Suited in all-black clothing and employee name tags, workers shared experiences of racial bias as staff and read off demands they are calling on corporate and store management to respond to ahead of the store’s July 1 planned reopening. Workers are calling on the company to train staff in implicit bias and de-escalation and come up with a concrete plan to support Black employees and customers going forward. They demand the company upholds the jobs of workers involved in protesting without penalty, that store private security be replaced by a social service agency trained in mental health and de-escalation, and that staff protocols and disciplinary processes are transparent and well-documented.
“There has been a profound disconnect with the company’s core values and the day-to-day reality of how our store is run long before that Friday,” employee Rose Brickley said at the gathering. “We think that it’s time for the company to do better.”
Store #130 — one of over 500 locations of the grocery store chain known for its signature brand items — closed early on June 12, a day of widespread Black Lives Matter protesting and many businesses closing in solidarity across the city.
Outside the store, the sign stated it would be “closed indefinitely” beginning the following day, although the company seemingly reversed this decision as a window sign now reads: “During this temporary closure, we are taking the time to execute a remodel plan to address safety and security concerns that have developed over the last year.”
A company spokesperson told CHS that the closure can be attributed to the company’s remodeling plans and said they are paying staff for scheduled shifts during this closure.

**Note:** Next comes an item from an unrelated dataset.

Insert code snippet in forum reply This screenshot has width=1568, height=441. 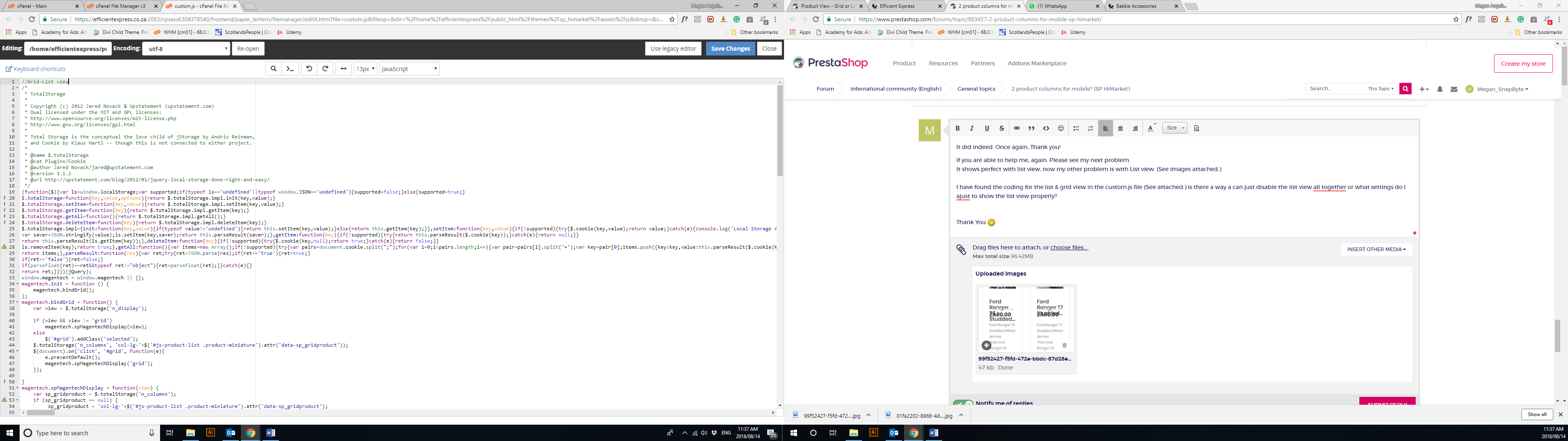click(x=1046, y=129)
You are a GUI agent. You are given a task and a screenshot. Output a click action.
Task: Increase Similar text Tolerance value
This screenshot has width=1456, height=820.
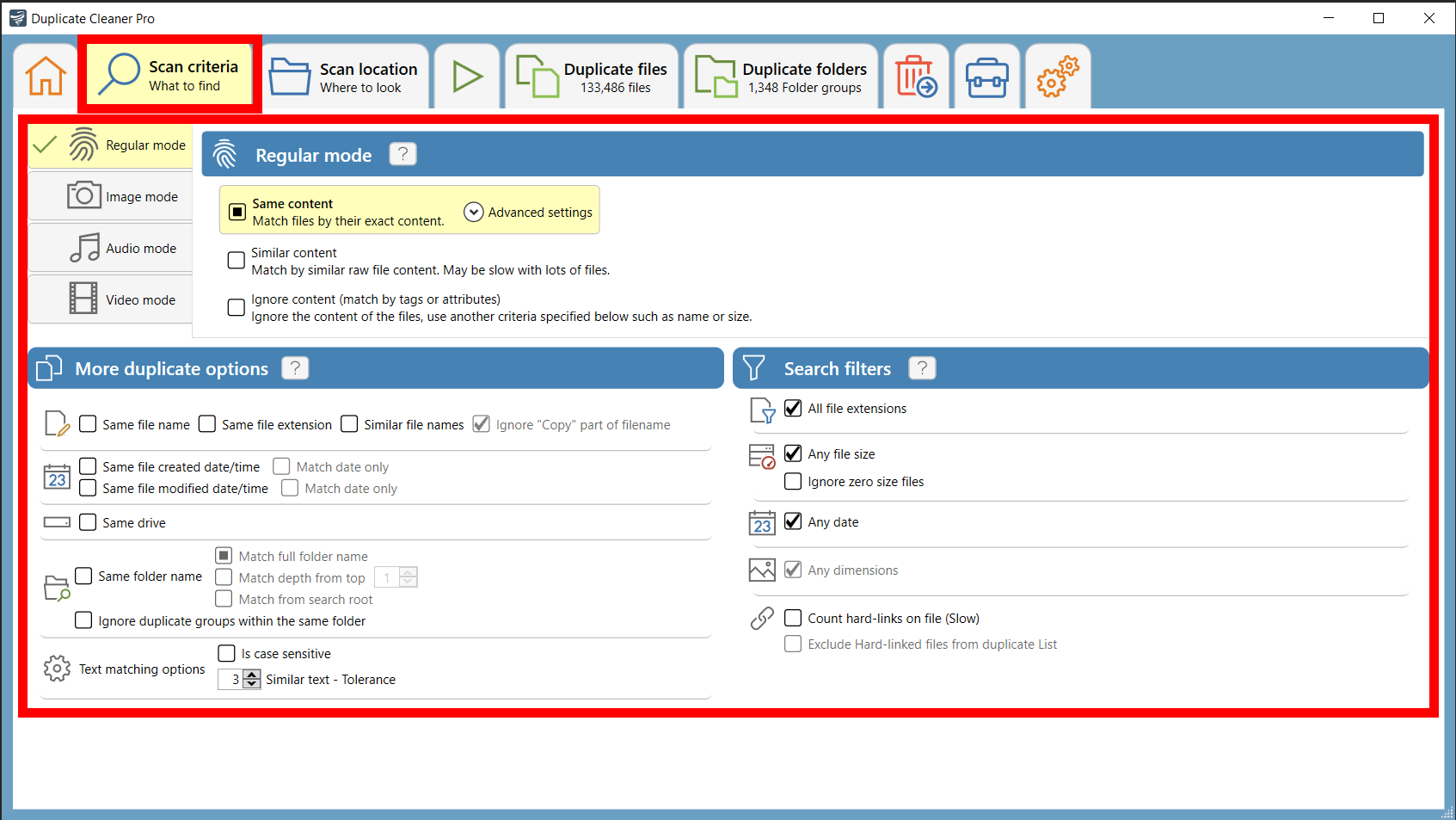[253, 675]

In response to the initial announcement of the store’s closure, a group of employees launched a “Save Capitol Hill Trader Joes” petition that has garnered national attention and now reached almost 25,000 signatures.

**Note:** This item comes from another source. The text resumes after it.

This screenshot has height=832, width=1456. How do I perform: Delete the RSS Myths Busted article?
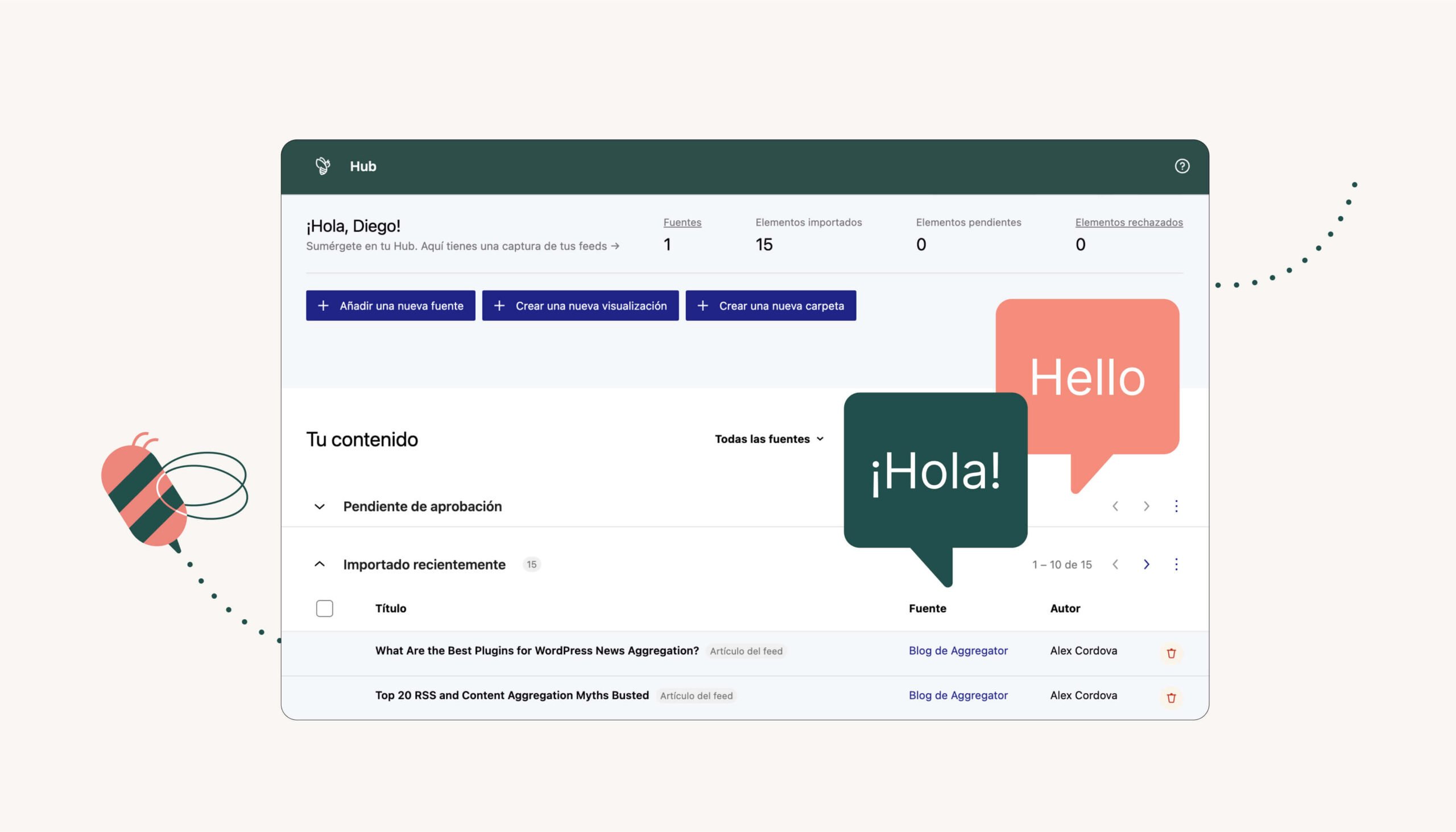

“We hope the community who’s been with us in our initial demands will also be with us in the demands that we’re issuing now, which include for Trader Joe’s to tangibly, concretely and specifically support Black crew members and come out with a plan to root out anti-Blackness at the store level and the corporate level,” employee group spokesperson Peter Strand told CHS.
The petition says the group of workers “believe it’s no coincidence that the store was abruptly closed on the day that dozens of us took action in support of the movement for Black lives” and that the company saw the Capitol Hill location as a “hot spot for worker organizing.” The petition cites the store’s closure as retaliation on the part of Trader Joe’s corporate against the store being understaffed on June 12, although workers say their absences were excused by management.
In an update posted to the petition, workers called the store’s reopening “a big win” but labeled the company’s remodeling rationale a “smokescreen.”
“We have not collectively made a decision about how we will continue to exert pressure if our demands are not met,” Strand said. It’s a conversation that we are having in an ongoing way.”